* _RECORDS FOR THIS EXERCISE_
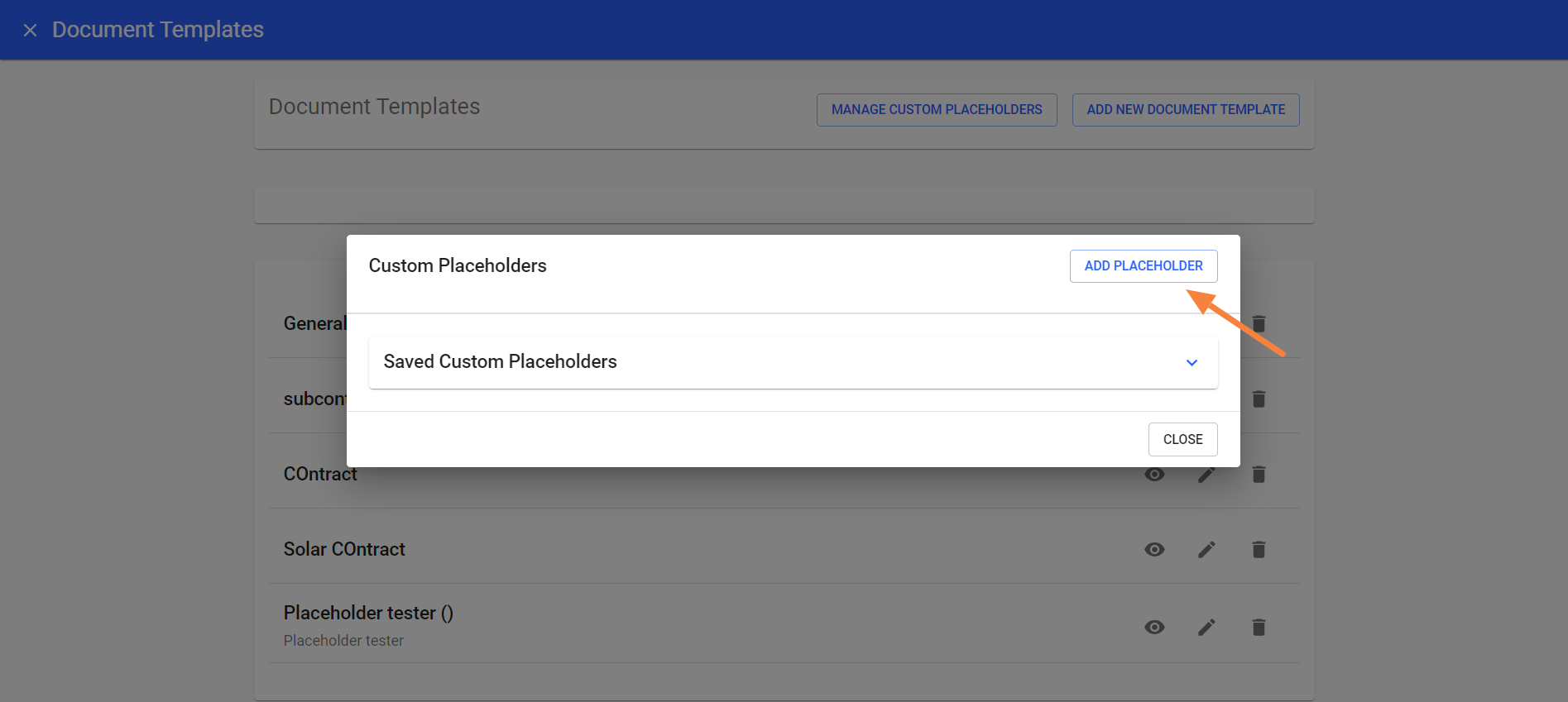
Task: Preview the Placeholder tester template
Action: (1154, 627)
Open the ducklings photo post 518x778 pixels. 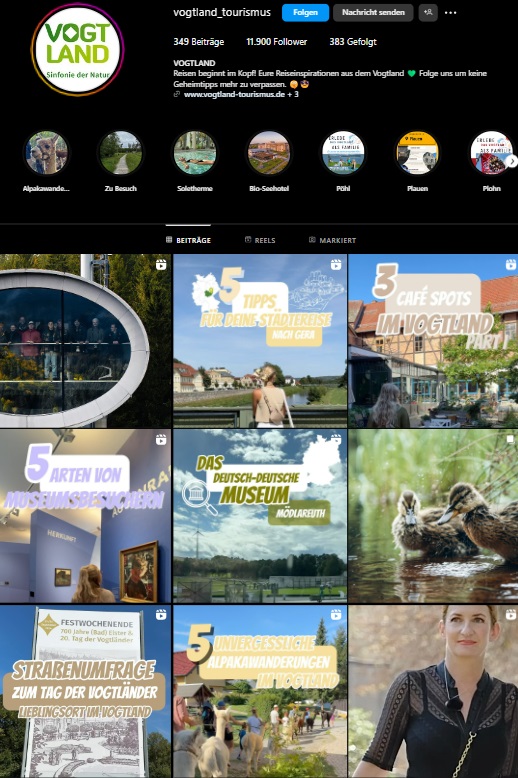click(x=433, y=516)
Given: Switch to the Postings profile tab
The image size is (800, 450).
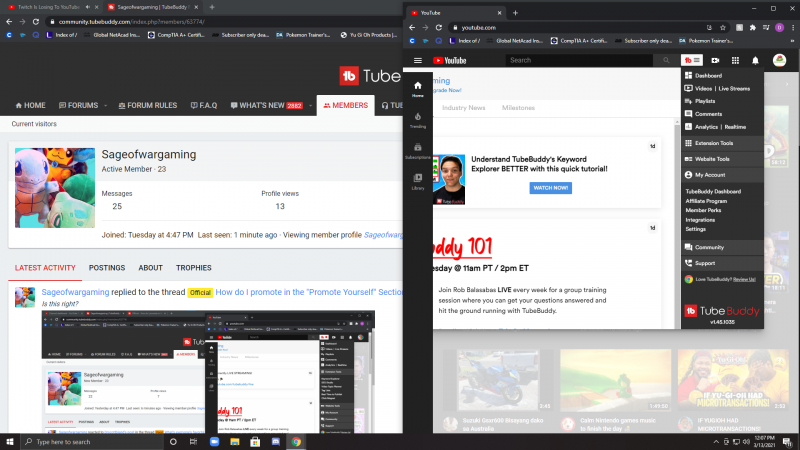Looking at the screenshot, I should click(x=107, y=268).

* * *

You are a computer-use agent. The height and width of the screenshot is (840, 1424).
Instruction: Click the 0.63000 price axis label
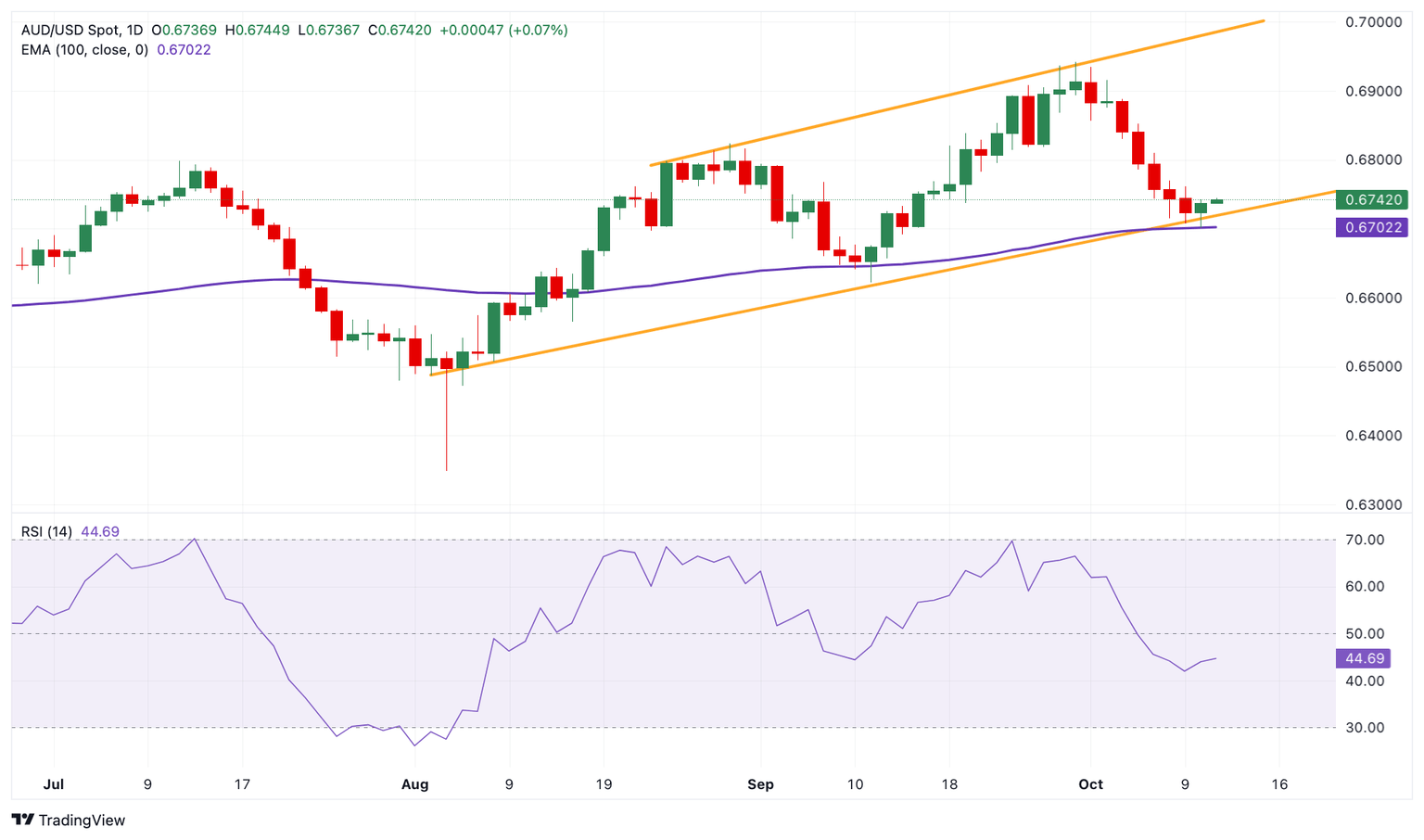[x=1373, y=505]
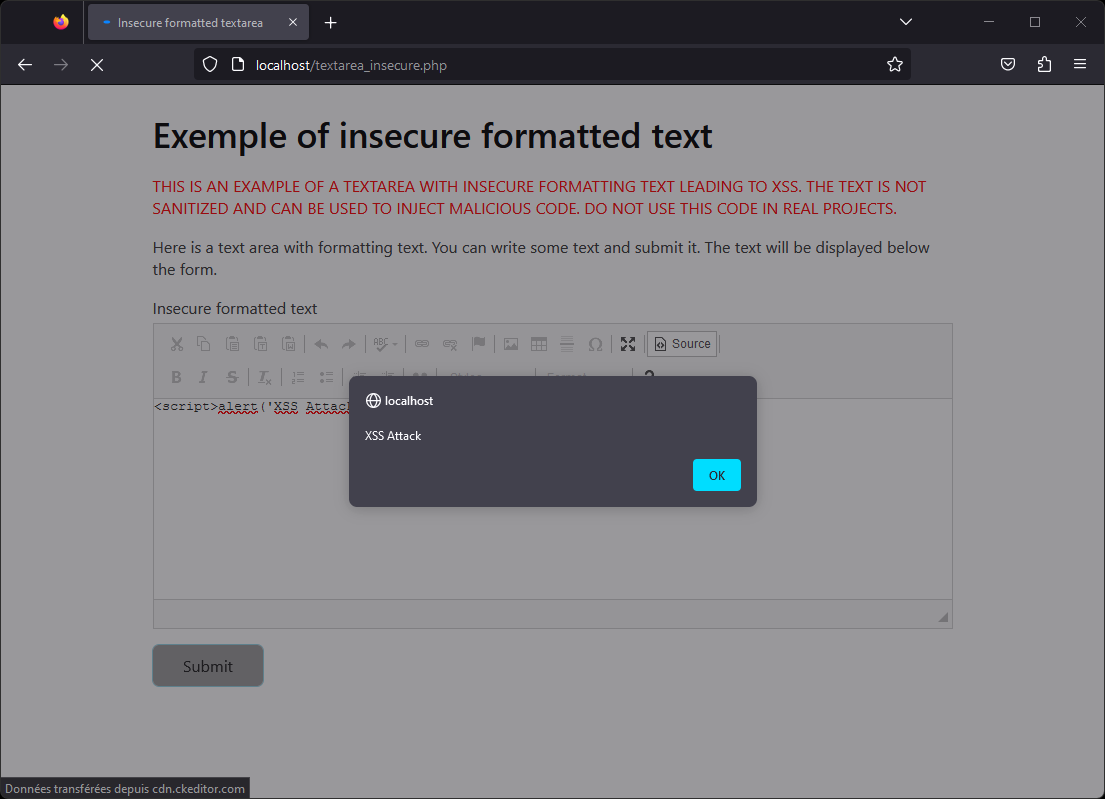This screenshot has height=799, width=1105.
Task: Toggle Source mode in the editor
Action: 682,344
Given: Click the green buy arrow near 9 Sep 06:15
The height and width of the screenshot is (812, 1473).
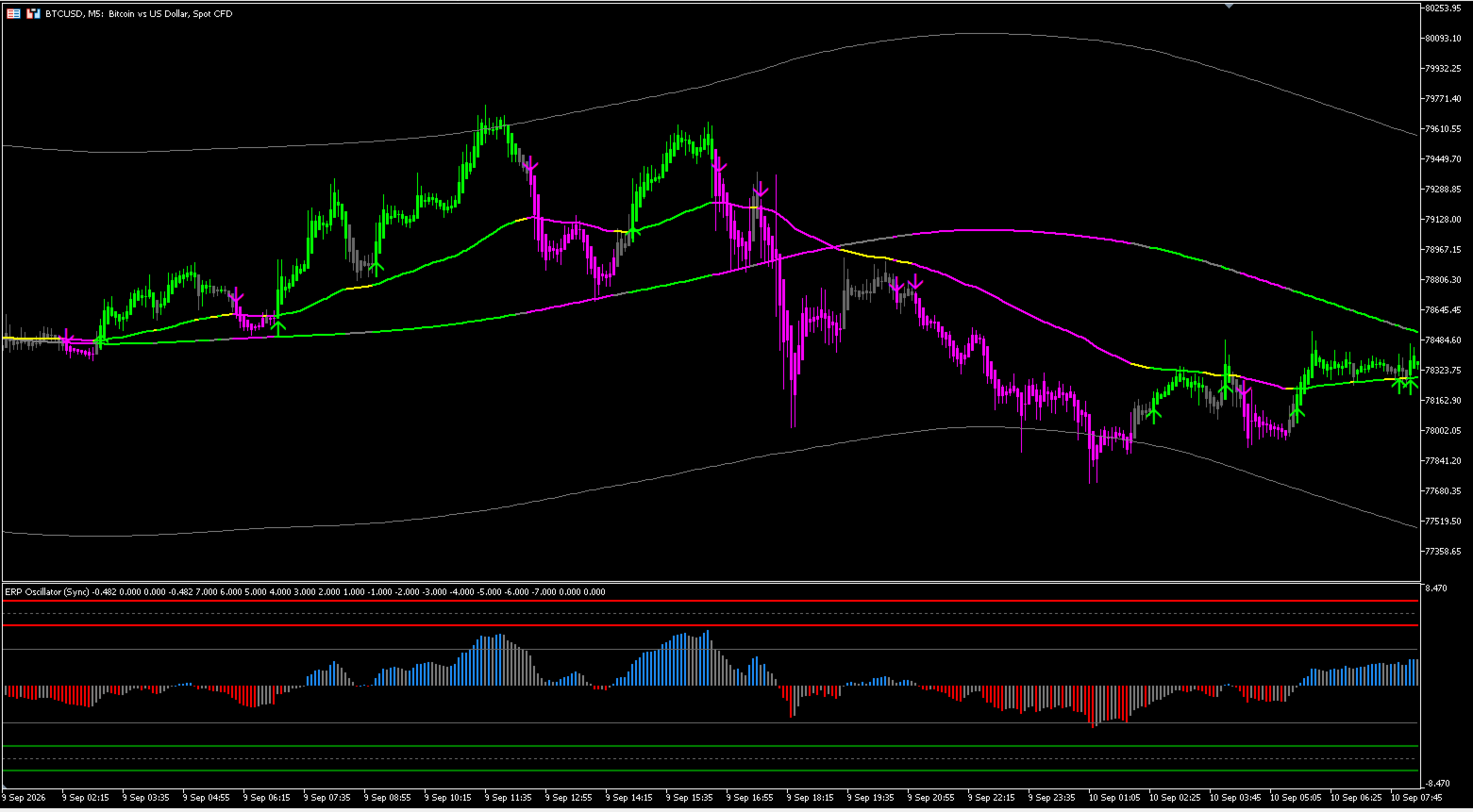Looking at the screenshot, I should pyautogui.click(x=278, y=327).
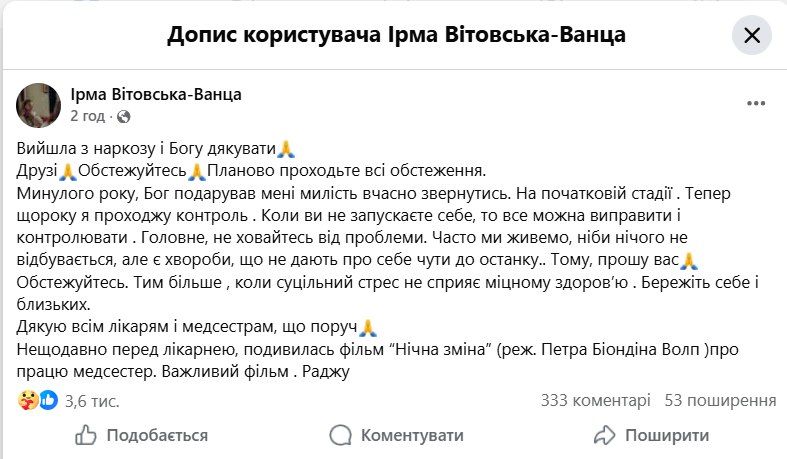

* _GOAL OF THE EXERCISE_
Write out exactly the lines above between the one with "Instruction: Click the" and the one with "Given: Click the", inclusive, with pictures left out.

* _RESULT FOR THIS TASK_
Instruction: Click the 0.63000 price axis label
[x=1373, y=505]
This screenshot has height=799, width=1105.
Task: Toggle Source mode in the editor
Action: 682,344
Given: Click the green buy arrow near 9 Sep 06:15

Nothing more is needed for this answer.